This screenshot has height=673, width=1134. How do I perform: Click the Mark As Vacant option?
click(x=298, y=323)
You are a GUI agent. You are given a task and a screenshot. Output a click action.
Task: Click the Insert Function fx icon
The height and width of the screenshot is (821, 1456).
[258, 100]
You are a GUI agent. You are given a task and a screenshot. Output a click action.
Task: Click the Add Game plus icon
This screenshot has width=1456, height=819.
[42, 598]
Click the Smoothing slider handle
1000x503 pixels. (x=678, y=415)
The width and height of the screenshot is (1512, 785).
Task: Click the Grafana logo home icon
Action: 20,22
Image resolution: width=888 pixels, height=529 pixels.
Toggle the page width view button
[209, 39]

• [Job] Quote every line from the one containing "Image resolution: width=888" down to the end of the lines, with no changes.

• [Task solution]
Image resolution: width=888 pixels, height=529 pixels.
Toggle the page width view button
[209, 39]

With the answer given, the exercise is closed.